[Rows showing where targets appear]
· · ·

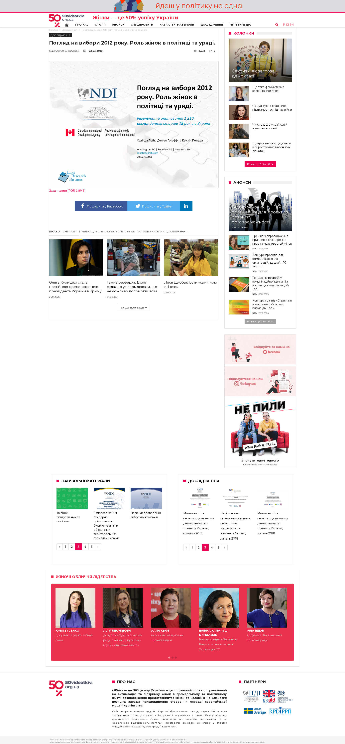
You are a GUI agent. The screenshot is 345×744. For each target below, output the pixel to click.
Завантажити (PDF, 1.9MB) (67, 190)
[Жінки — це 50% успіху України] (66, 21)
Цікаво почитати (62, 231)
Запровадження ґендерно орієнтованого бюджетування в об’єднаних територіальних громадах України (106, 525)
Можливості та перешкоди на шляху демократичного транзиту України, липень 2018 (272, 523)
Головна (53, 30)
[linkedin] (186, 206)
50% (234, 227)
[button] (169, 658)
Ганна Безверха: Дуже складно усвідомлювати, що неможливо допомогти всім (132, 286)
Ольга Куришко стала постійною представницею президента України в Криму (75, 286)
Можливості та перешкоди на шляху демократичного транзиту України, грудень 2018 (198, 523)
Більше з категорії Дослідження (162, 231)
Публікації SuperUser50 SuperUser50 (107, 231)
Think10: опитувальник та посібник (68, 517)
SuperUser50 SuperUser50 (64, 50)
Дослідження (69, 30)
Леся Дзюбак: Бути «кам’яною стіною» (190, 284)
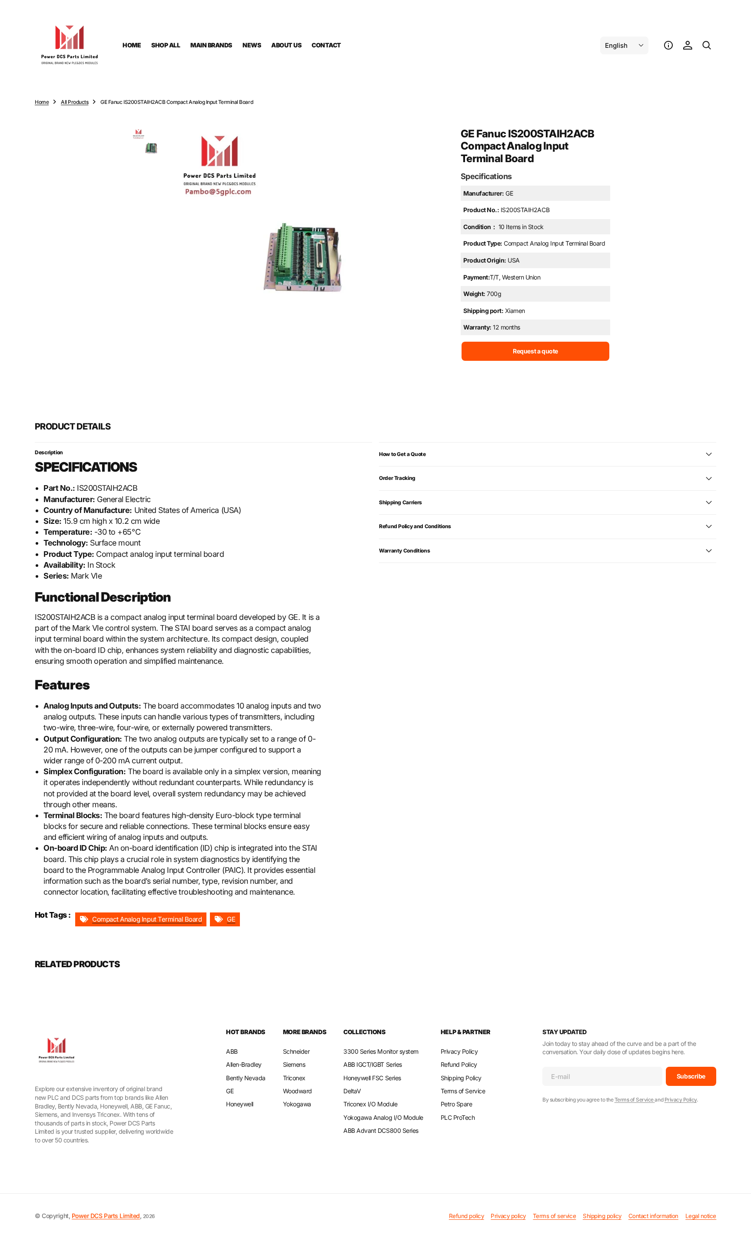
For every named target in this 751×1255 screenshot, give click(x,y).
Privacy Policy (681, 1099)
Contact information (653, 1215)
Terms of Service (635, 1099)
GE (231, 919)
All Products (74, 102)
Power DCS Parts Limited (106, 1215)
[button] (668, 45)
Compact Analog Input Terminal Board (147, 919)
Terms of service (554, 1215)
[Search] (706, 45)
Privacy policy (508, 1215)
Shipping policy (602, 1215)
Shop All (165, 45)
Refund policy (466, 1215)
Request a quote (535, 351)
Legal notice (700, 1215)
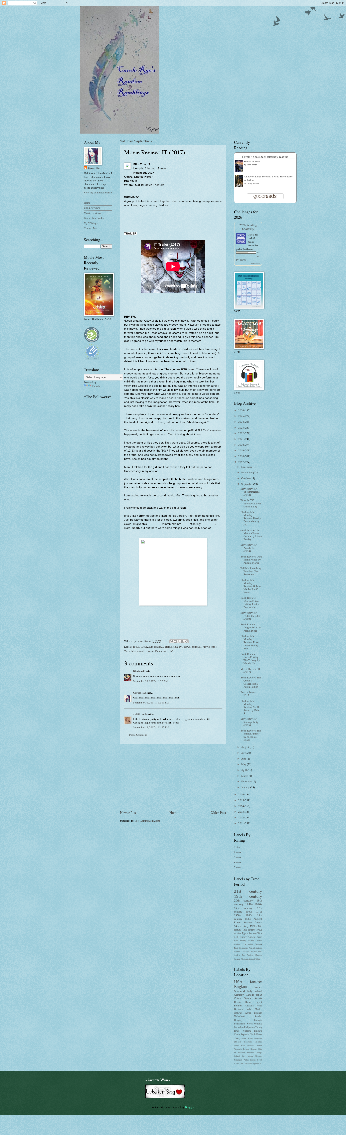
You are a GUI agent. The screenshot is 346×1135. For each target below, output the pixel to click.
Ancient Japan (255, 937)
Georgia (259, 1052)
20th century (155, 646)
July (243, 753)
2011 (241, 823)
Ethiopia (237, 1042)
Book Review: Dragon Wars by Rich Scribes (250, 627)
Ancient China (255, 933)
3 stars (166, 646)
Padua (246, 1060)
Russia (237, 1002)
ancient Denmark (255, 944)
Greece (247, 998)
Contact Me (90, 228)
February (246, 781)
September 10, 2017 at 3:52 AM (150, 681)
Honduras (248, 1042)
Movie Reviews (92, 213)
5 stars (237, 867)
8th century (243, 948)
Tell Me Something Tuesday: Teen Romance (250, 571)
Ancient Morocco (241, 959)
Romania (258, 1023)
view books (255, 263)
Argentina (258, 1038)
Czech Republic (241, 1034)
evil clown (184, 646)
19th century (248, 896)
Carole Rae (139, 692)
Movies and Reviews (142, 651)
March (245, 776)
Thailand (250, 1045)
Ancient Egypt (241, 933)
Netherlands (239, 1016)
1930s (248, 919)
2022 (241, 433)
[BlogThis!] (175, 641)
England (241, 986)
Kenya (250, 1056)
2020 (241, 445)
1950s (237, 915)
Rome (248, 1002)
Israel (236, 1031)
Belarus (253, 1049)
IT (200, 646)
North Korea (256, 1034)
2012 (241, 817)
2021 (241, 439)
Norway (238, 1013)
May (244, 764)
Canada (250, 994)
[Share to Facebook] (183, 641)
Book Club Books (94, 218)
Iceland (237, 1056)
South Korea (239, 1045)
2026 (241, 410)
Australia (249, 1005)
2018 (241, 456)
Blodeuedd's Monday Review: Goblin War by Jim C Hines (250, 586)
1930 (236, 948)
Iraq (243, 1056)
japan (259, 994)
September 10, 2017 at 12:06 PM (151, 702)
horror (195, 646)
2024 (241, 422)
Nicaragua (238, 1060)
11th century (240, 937)
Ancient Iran (239, 955)
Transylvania (240, 1038)
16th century (243, 908)
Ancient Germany (241, 951)
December (247, 467)
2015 (241, 800)
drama (174, 646)
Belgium (258, 1013)
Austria (258, 998)
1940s (249, 904)
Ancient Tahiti (254, 959)
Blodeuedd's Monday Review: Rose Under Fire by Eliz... (249, 642)
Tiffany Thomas (252, 183)
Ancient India (256, 951)
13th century (248, 930)
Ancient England (255, 948)
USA (171, 651)
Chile (260, 1049)
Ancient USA (240, 944)
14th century (241, 926)
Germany (239, 994)
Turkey (258, 1027)
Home (173, 813)
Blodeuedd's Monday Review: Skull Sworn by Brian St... (250, 707)
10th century (240, 941)
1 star (237, 847)
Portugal (258, 1020)
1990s (258, 904)
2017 (241, 462)
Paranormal (161, 651)
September (247, 484)
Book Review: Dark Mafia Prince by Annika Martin (251, 559)
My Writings (91, 223)
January (245, 787)
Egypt (258, 1002)
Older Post (218, 813)
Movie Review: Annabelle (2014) (248, 547)
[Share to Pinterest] (187, 641)
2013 (241, 811)
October (245, 478)
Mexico (258, 1009)
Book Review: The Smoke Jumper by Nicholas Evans (250, 735)
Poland (238, 1005)
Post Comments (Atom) (147, 820)
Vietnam (247, 1031)
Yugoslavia (256, 1063)
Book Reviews (92, 207)
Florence (250, 1052)
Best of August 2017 (248, 694)
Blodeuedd (139, 671)
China (237, 998)
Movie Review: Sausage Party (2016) (249, 721)
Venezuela (238, 1049)
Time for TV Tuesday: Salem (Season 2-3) (250, 503)
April (244, 770)
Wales (259, 1005)
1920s (253, 926)
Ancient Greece (252, 922)
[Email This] (171, 641)
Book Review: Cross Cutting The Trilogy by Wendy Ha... (250, 659)
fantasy (256, 982)
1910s (259, 930)
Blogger (189, 1107)
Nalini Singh (251, 165)
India (248, 1009)
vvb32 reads (140, 714)
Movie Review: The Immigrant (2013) (250, 491)
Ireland (258, 991)
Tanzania (248, 1063)
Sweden (258, 1016)
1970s (258, 911)
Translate (97, 386)
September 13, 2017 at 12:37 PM (151, 727)
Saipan (252, 1060)
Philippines (249, 1027)
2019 (241, 450)
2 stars (237, 852)
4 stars (237, 862)
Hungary (238, 1020)
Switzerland (239, 1023)
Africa (248, 1013)
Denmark (238, 1009)
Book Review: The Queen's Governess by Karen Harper (250, 682)
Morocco (258, 1056)
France (258, 987)
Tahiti (241, 1063)
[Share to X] (179, 641)
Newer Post (128, 813)
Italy (249, 991)
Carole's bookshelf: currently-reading (265, 157)
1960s (249, 911)
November (247, 472)
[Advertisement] (173, 777)
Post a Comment (138, 735)
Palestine (258, 1042)
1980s (144, 646)
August (245, 747)
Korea (249, 1023)
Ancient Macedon (254, 955)
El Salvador (239, 1052)
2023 (241, 427)
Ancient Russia (255, 941)
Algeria (250, 1038)
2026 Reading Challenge (248, 227)
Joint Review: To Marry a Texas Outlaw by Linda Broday (251, 535)
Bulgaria (258, 1031)
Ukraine (259, 1045)
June (244, 758)
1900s (136, 646)
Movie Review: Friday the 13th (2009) (250, 615)
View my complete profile (98, 192)
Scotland (239, 991)
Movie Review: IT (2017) (250, 670)
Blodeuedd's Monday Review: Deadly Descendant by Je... (250, 518)
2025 (241, 416)
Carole (251, 234)
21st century (248, 891)
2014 (241, 806)
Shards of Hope (252, 161)
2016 (241, 794)
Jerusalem (238, 1027)
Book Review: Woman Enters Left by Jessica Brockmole (249, 603)
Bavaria (246, 1049)
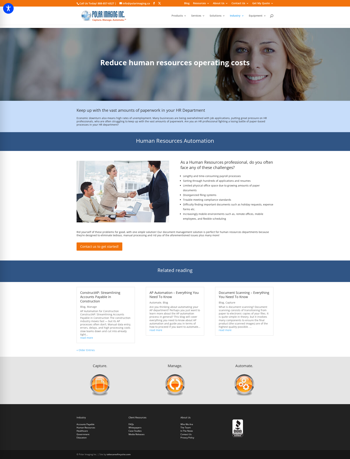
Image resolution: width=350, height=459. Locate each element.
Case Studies (135, 430)
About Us (218, 3)
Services (196, 15)
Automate (155, 302)
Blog (187, 3)
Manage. (175, 365)
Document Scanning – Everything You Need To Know (244, 294)
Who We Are (186, 424)
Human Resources (86, 427)
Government (83, 434)
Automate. (244, 365)
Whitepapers (135, 427)
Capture (230, 302)
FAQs (131, 424)
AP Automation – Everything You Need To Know (174, 294)
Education (82, 437)
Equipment (255, 15)
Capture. (100, 365)
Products (177, 15)
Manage (92, 306)
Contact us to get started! (99, 246)
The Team (185, 427)
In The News (186, 430)
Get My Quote (261, 3)
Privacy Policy (187, 437)
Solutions (215, 15)
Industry (235, 15)
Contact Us (238, 3)
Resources (199, 3)
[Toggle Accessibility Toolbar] (8, 8)
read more (86, 337)
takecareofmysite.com (119, 454)
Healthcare (82, 430)
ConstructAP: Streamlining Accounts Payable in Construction (100, 296)
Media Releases (137, 434)
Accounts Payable (85, 424)
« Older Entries (86, 350)
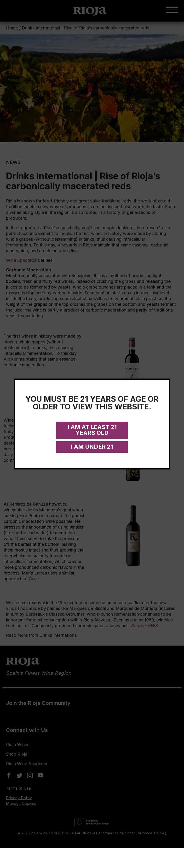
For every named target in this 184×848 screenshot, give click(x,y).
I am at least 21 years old (92, 430)
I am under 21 (92, 446)
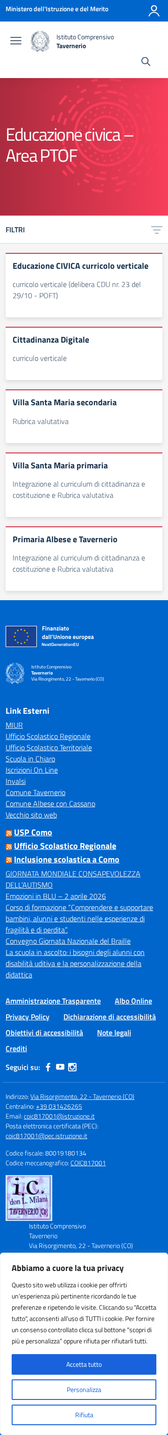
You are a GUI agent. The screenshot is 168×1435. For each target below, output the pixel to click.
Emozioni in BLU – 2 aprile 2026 (56, 896)
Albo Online (133, 1000)
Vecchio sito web (31, 814)
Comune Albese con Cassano (50, 803)
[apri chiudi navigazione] (15, 41)
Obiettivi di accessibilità (44, 1032)
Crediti (16, 1048)
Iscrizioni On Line (32, 769)
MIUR (14, 725)
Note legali (114, 1032)
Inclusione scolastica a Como (66, 859)
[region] (84, 1344)
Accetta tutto (84, 1364)
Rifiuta (84, 1415)
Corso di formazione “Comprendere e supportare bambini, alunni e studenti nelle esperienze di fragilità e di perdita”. (79, 918)
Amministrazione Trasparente (53, 1000)
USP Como (33, 832)
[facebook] (48, 1067)
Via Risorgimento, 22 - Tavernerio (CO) (82, 1096)
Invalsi (16, 781)
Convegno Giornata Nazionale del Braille (68, 941)
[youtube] (60, 1067)
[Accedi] (154, 11)
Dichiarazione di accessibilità (109, 1016)
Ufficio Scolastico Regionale (48, 736)
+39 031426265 (59, 1106)
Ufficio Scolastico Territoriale (49, 747)
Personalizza (84, 1389)
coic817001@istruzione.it (59, 1116)
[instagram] (72, 1067)
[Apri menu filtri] (156, 229)
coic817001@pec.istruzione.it (46, 1136)
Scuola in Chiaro (30, 758)
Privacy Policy (27, 1016)
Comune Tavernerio (35, 792)
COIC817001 (88, 1163)
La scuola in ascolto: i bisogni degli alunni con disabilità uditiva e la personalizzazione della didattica (75, 963)
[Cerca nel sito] (146, 63)
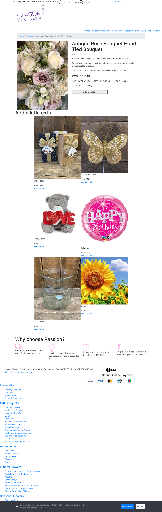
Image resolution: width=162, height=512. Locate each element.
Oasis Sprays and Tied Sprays (18, 474)
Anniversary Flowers (14, 410)
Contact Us (10, 392)
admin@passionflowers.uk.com (18, 372)
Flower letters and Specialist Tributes (21, 485)
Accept (140, 506)
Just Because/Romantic (15, 421)
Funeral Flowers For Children (17, 491)
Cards (7, 462)
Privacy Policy (11, 395)
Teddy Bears (10, 456)
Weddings (119, 31)
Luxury (8, 416)
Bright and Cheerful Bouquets (18, 433)
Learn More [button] (127, 506)
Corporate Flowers (150, 31)
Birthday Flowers (12, 407)
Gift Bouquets (91, 31)
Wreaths (8, 477)
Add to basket (89, 92)
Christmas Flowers (13, 500)
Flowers (30, 36)
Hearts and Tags (12, 453)
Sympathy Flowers (13, 424)
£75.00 (75, 54)
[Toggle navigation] (18, 26)
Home (21, 36)
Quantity (88, 85)
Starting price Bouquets (15, 436)
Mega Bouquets (12, 427)
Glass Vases (10, 459)
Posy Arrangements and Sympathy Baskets (24, 471)
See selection (40, 188)
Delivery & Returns (13, 389)
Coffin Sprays (11, 480)
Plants (7, 438)
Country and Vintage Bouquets (18, 430)
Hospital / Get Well (13, 413)
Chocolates (10, 450)
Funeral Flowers (106, 31)
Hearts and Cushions (14, 482)
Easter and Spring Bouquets (17, 441)
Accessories (8, 446)
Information (7, 385)
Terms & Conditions (13, 398)
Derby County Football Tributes (19, 488)
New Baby (9, 419)
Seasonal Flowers (132, 31)
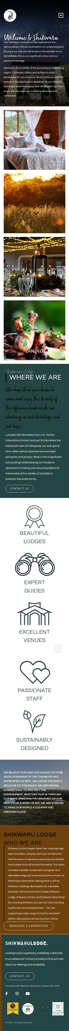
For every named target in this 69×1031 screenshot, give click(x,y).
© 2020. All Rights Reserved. (19, 1022)
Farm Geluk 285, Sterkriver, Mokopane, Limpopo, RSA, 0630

· · ·

Render the part of the listing that opens with the line containing "Denmark (238, 1009)" and closes with the line containing "November (247, 472)" as a Markdown table. Use a No. column for the row number and a Line column for the line itself, and omit blank lines.

:: SOLUTION ::
| No. | Line |
|---|---|
| 1 | Denmark (238, 1009) |
| 2 | Book Review: The Queen's Governess by Karen Harper (250, 682) |
| 3 | Morocco (258, 1056) |
| 4 | France (258, 987) |
| 5 | Tahiti (241, 1063) |
| 6 | [Share to X] (179, 641) |
| 7 | Newer Post (128, 813) |
| 8 | Italy (249, 991) |
| 9 | Carole's bookshelf: currently-reading (265, 157) |
| 10 | 1960s (249, 911) |
| 11 | November (247, 472) |